Ms Reeves refused to accept she made a mistake over the £600 gift for the O2 stadium, and has dodged on whether she will make an equivalent donation to charity.
But in a marked shift for her previously defiant stance, she told ITV’s Good Morning Britain: ‘I don’t have any intention of doing this again.
‘I thought it was the right decision for my family on that occasion. But I do understand how people feel.’
Asked if that meant she would rule out all freebies in future, the Chancellor replied: ‘If it’s related to my job and it’s something that I need to do in my job, like I’m going to a formal dinner or a formal event, of course you have to accept hospitality.
‘But, look, I went with a family member.

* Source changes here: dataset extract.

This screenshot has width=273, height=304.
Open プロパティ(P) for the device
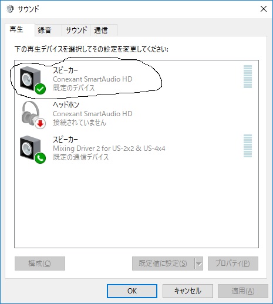[233, 264]
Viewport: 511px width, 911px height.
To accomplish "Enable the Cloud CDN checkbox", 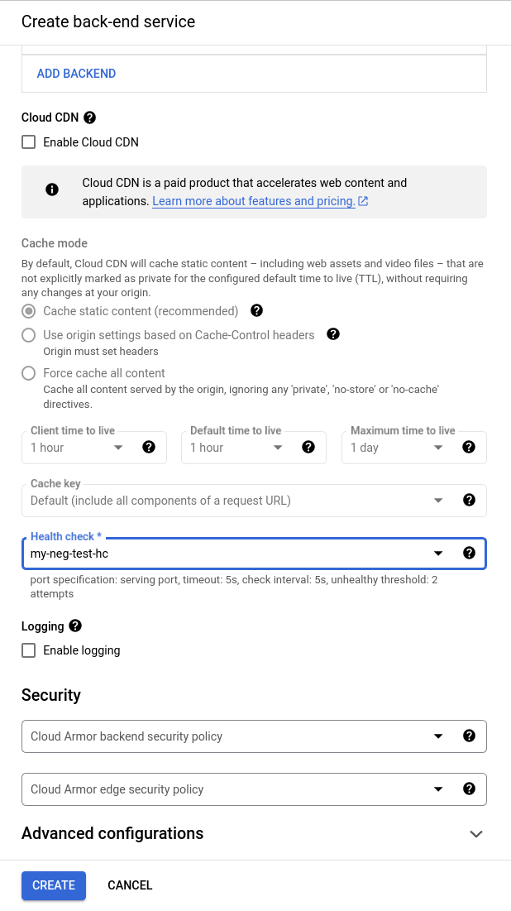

I’m not intending to take concert tickets in the future.
‘But, you know, it is a balancing act in my job to try and be a good parent, and also do my job, with some of the security challenges that I face in the job now.’
Ms Reeves was last year forced to promise not to accept any clothing as Chancellor after it was revealed she had taken £7,500 for outfits while in Opposition.
The minister has blamed security issues for taking the free tickets in a posh private box earlier this month.
At a Downing Street press conference yesterday following her Spring Statement, Ms Reeves said she was not even a fan of the Espresso singer, 25, and would have preferred being in ‘normal seats’ with a member of her family.
She has faced criticism, including from within the Cabinet, over her decision to attend.
Asked if she regretted accepting the tickets and if she will repay the cost, Ms Reeves told a press conference in Downing Street: ‘It may come as a surprise to some of you that I’m not personally a huge Sabrina Carpenter fan, being a 46-year-old woman, but a member of my family did want to go and see that concert.
‘I’m not in a position now that I can easily just go and sit in a concert,’ she told reporters this afternoon.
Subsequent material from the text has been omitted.